How to complete this task |
Go to the line containing "For every named target in this 133×2576" in the records below and print it and every following line exactly, on through the line containing "About (36, 2384)", then stop.

Records for this task |
== Segment start ==

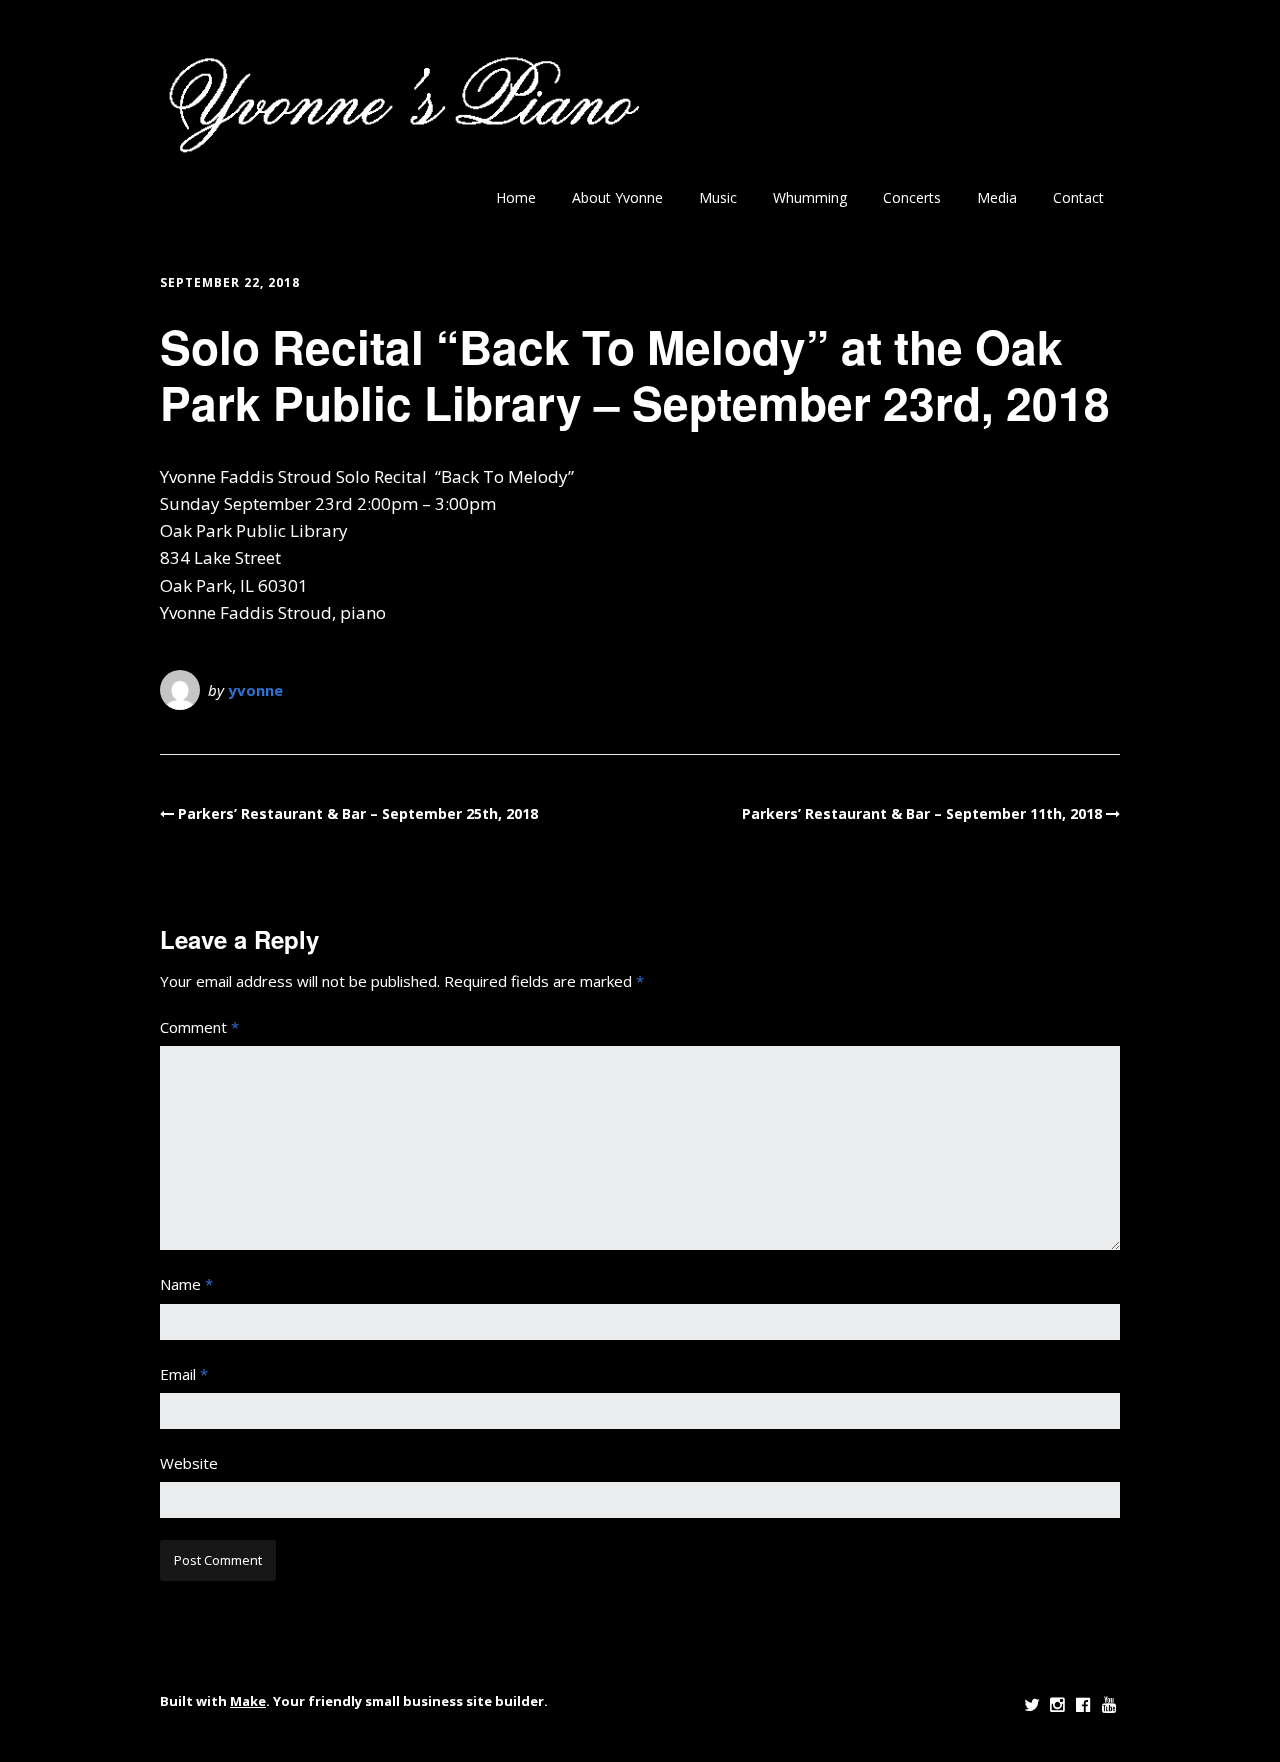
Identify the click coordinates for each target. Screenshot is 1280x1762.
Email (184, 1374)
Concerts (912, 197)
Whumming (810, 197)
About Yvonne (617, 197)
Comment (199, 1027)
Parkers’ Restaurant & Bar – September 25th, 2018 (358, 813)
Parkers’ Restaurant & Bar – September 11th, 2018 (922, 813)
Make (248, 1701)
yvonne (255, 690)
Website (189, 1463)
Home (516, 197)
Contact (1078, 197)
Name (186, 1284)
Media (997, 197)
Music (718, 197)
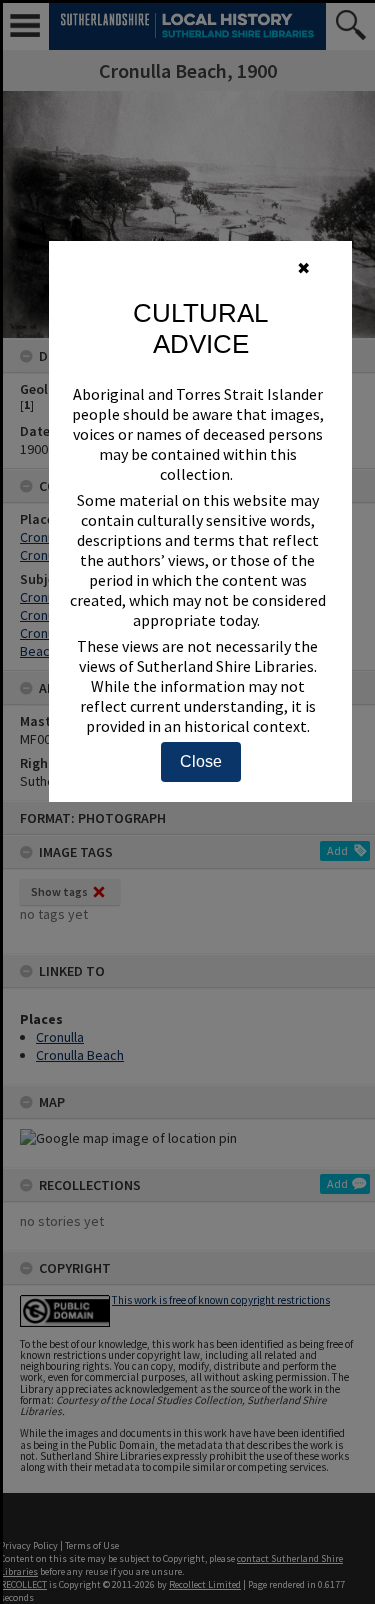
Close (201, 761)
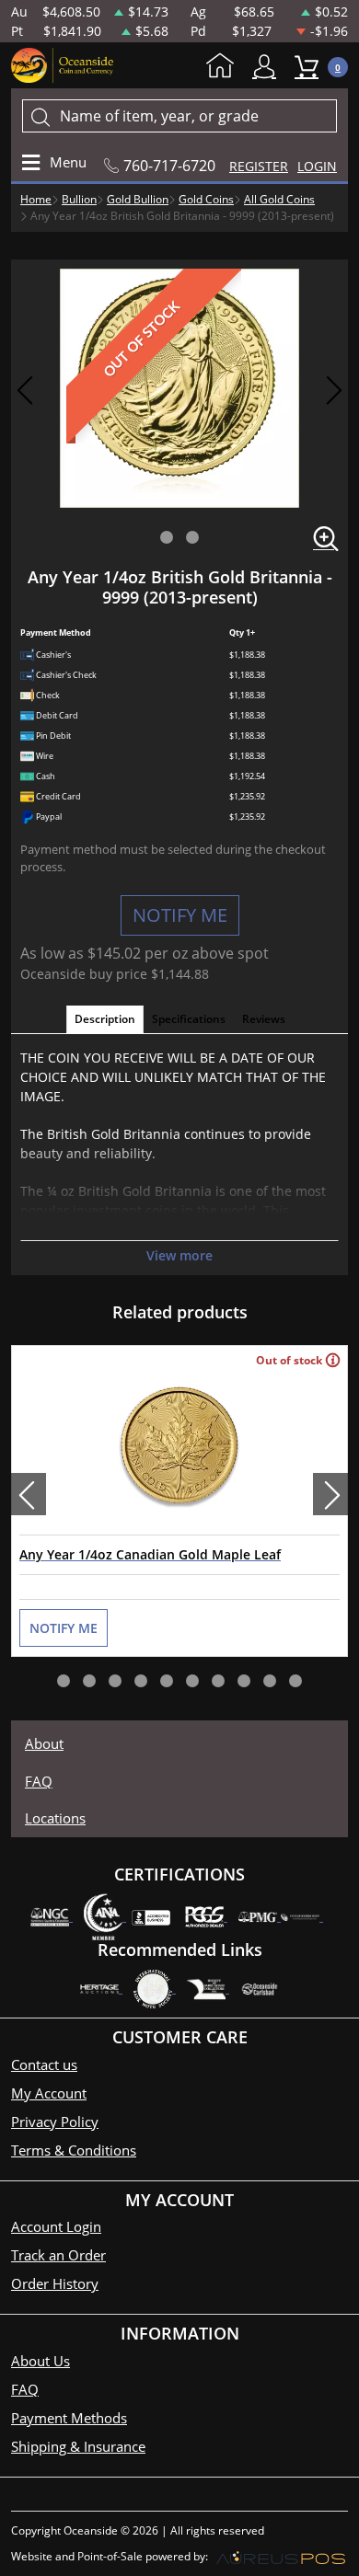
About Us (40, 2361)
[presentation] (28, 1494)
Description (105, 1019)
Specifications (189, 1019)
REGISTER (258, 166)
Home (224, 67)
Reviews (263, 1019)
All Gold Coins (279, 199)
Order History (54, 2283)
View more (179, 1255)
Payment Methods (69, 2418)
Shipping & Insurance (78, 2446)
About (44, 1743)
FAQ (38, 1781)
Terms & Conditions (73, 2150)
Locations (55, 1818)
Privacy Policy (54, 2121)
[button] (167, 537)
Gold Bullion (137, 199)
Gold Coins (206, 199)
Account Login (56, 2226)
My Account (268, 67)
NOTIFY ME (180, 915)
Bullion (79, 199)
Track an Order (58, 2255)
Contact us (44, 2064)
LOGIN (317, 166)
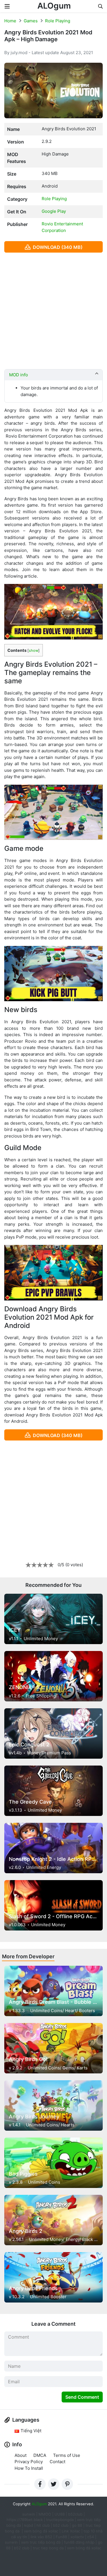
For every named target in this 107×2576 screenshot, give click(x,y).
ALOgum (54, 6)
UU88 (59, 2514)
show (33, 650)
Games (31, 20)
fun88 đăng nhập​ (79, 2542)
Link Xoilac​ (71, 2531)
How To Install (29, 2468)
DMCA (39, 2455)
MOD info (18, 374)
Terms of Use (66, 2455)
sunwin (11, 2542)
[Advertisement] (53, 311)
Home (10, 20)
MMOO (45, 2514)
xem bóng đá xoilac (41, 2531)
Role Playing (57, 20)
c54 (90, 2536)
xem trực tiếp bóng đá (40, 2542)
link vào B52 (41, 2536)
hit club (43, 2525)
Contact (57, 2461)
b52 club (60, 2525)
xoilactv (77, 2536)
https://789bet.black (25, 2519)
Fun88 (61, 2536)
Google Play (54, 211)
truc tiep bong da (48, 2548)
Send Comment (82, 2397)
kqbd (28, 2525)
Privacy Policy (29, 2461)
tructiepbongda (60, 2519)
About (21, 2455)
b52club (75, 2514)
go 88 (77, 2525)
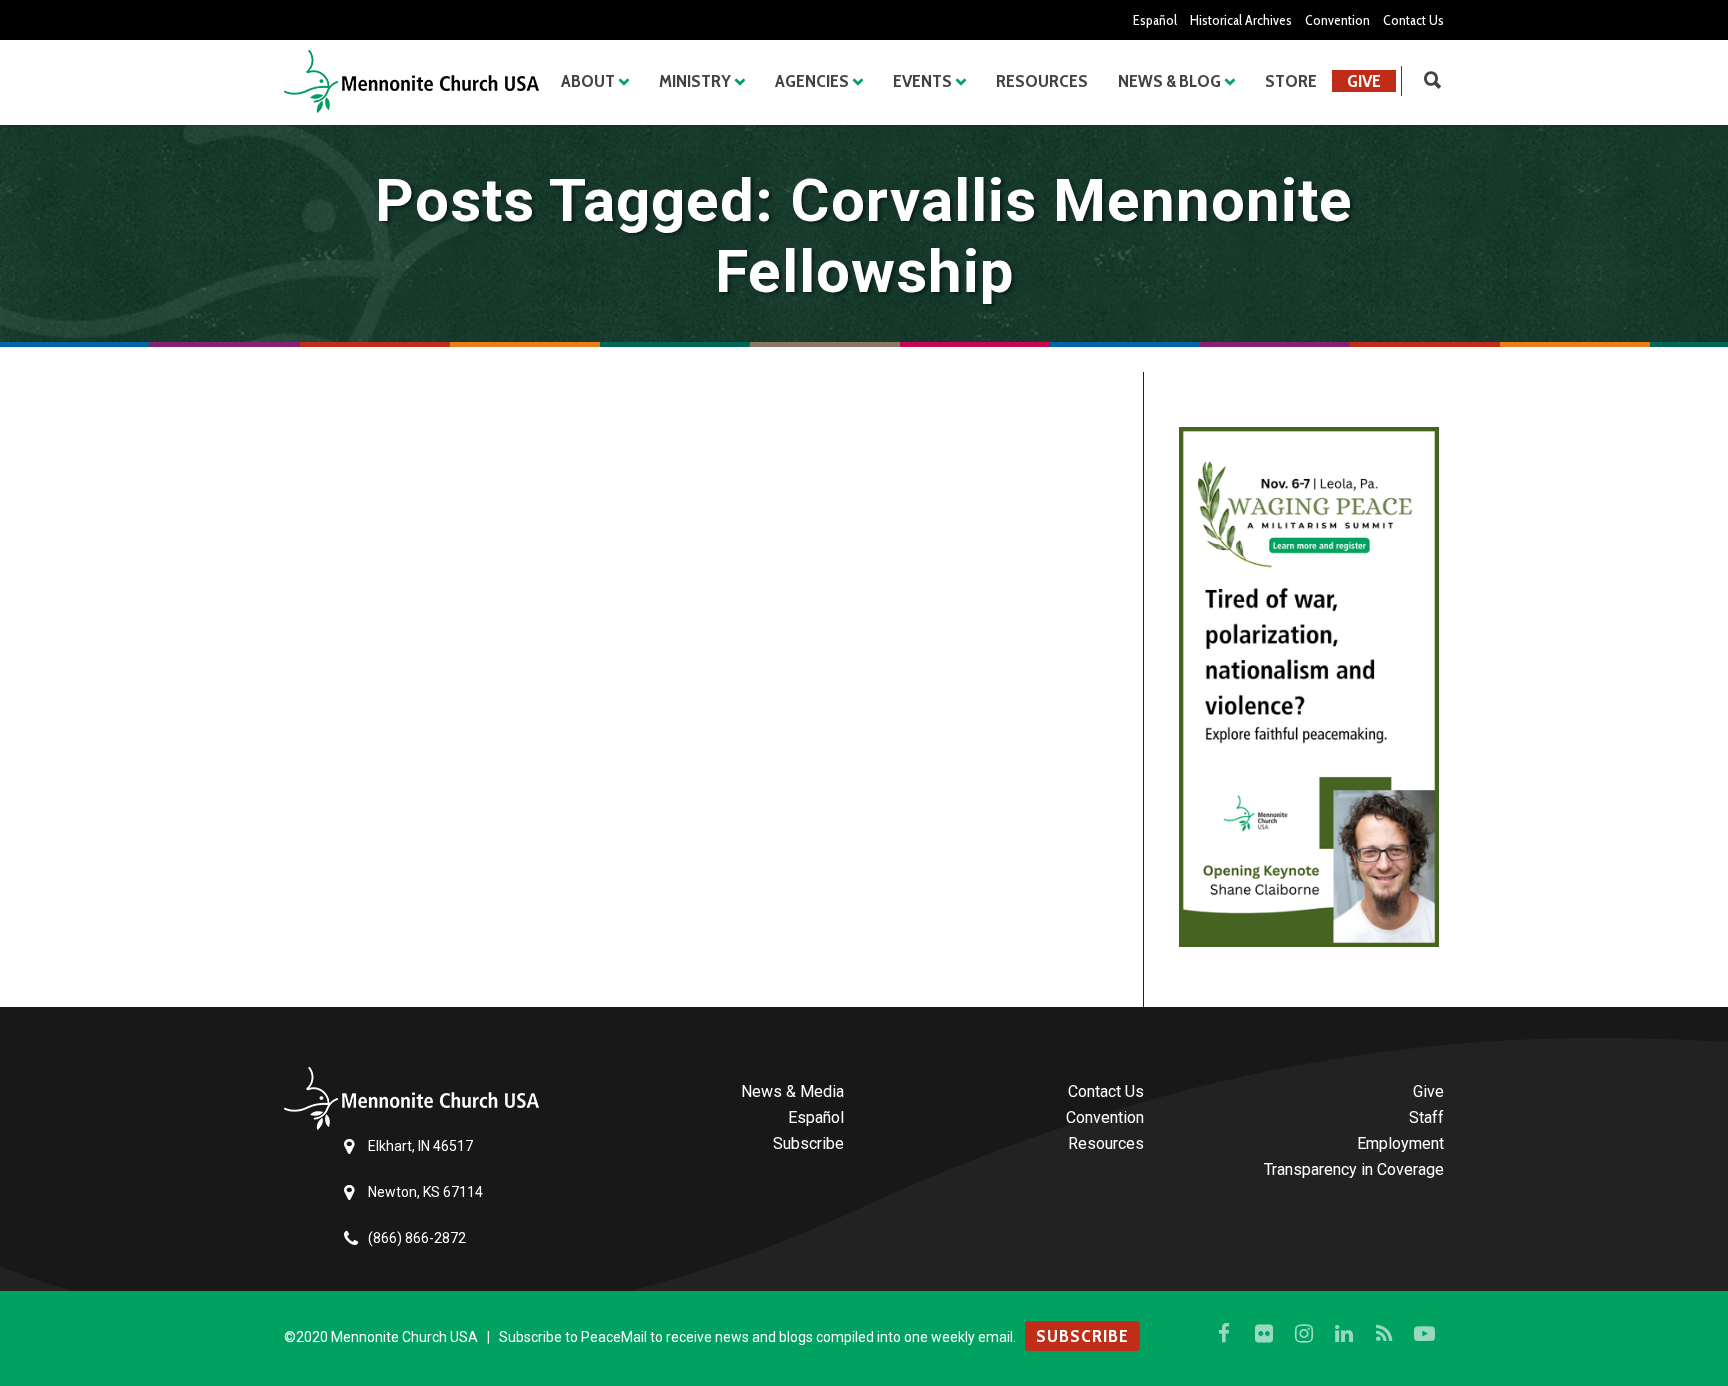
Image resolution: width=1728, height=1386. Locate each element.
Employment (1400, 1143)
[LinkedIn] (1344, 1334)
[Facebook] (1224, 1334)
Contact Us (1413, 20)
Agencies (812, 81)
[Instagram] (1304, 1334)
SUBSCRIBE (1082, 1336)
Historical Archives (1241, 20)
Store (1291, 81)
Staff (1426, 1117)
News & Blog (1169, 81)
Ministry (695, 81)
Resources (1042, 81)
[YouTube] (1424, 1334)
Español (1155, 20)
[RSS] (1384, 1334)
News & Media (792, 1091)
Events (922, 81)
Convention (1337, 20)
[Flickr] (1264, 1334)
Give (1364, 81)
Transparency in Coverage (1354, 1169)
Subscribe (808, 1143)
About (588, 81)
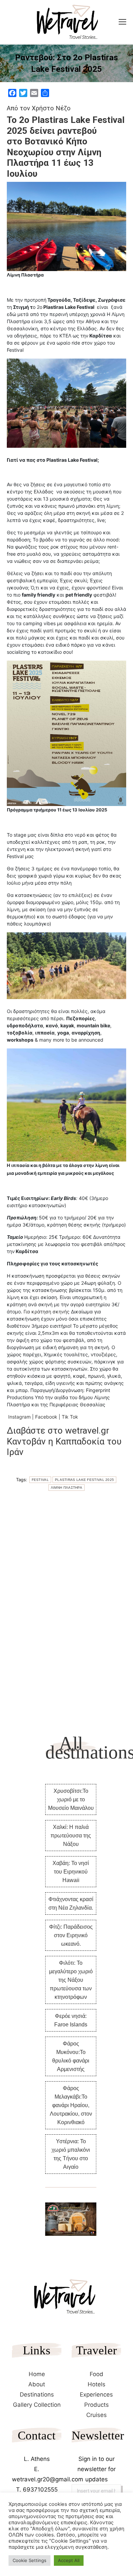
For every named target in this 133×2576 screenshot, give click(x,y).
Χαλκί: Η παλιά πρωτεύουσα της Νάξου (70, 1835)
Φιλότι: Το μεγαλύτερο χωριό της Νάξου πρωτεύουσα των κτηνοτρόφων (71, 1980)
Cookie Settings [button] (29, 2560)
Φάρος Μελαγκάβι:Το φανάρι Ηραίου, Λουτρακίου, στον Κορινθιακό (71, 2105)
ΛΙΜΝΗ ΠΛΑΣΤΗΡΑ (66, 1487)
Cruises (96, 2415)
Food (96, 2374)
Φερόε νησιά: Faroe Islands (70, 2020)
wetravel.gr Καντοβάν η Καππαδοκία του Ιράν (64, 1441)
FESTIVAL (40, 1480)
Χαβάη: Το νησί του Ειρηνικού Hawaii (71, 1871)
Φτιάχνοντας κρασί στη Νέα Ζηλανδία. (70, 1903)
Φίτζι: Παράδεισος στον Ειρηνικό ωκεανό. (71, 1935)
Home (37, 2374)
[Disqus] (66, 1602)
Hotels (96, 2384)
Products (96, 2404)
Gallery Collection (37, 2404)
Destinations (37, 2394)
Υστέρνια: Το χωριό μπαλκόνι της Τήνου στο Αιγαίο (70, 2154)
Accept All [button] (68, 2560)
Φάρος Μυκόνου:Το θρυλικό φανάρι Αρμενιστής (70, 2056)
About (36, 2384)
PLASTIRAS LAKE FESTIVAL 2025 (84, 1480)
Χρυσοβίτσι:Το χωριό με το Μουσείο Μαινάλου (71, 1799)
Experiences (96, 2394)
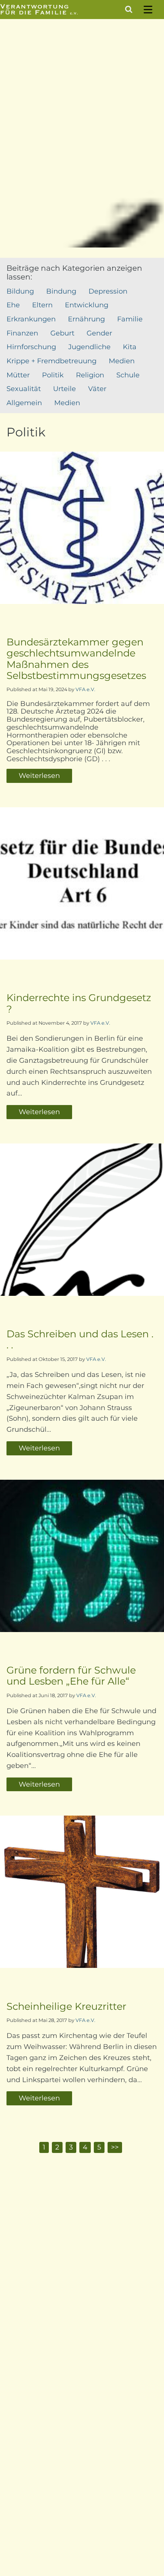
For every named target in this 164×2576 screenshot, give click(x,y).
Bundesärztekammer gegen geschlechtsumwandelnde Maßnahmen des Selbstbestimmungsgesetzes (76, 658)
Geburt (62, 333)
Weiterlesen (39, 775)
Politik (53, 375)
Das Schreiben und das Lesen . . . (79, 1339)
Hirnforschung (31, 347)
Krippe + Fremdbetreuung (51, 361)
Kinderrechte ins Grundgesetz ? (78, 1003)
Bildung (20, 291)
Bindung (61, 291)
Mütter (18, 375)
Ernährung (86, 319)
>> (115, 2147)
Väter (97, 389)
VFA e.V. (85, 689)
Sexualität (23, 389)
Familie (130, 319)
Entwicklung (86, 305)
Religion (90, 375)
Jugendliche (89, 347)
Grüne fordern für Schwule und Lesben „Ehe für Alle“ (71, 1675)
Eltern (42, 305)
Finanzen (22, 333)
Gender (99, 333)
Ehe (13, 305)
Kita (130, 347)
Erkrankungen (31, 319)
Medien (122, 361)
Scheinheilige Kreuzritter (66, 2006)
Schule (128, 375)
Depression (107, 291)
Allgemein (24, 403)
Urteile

== Segment end ==

Expected answer |
For every named target in this 133×2576 screenshot, give click(x,y).
Χαλκί: Η παλιά πρωτεύουσα της Νάξου (70, 1835)
Φιλότι: Το μεγαλύτερο χωριό της Νάξου πρωτεύουσα των κτηνοτρόφων (71, 1980)
Cookie Settings [button] (29, 2560)
Φάρος Μελαγκάβι:Το φανάρι Ηραίου, Λουτρακίου, στον Κορινθιακό (71, 2105)
ΛΙΜΝΗ ΠΛΑΣΤΗΡΑ (66, 1487)
Cruises (96, 2415)
Food (96, 2374)
Φερόε νησιά: Faroe Islands (70, 2020)
wetravel.gr Καντοβάν η Καππαδοκία του Ιράν (64, 1441)
FESTIVAL (40, 1480)
Χαβάη: Το νησί του Ειρηνικού Hawaii (71, 1871)
Φτιάχνοντας κρασί στη Νέα Ζηλανδία. (70, 1903)
Φίτζι: Παράδεισος στον Ειρηνικό ωκεανό. (71, 1935)
Home (37, 2374)
[Disqus] (66, 1602)
Hotels (96, 2384)
Products (96, 2404)
Gallery Collection (37, 2404)
Destinations (37, 2394)
Υστέρνια: Το χωριό μπαλκόνι της Τήνου στο Αιγαίο (70, 2154)
Accept All [button] (68, 2560)
Φάρος Μυκόνου:Το θρυλικό φανάρι Αρμενιστής (70, 2056)
About (36, 2384)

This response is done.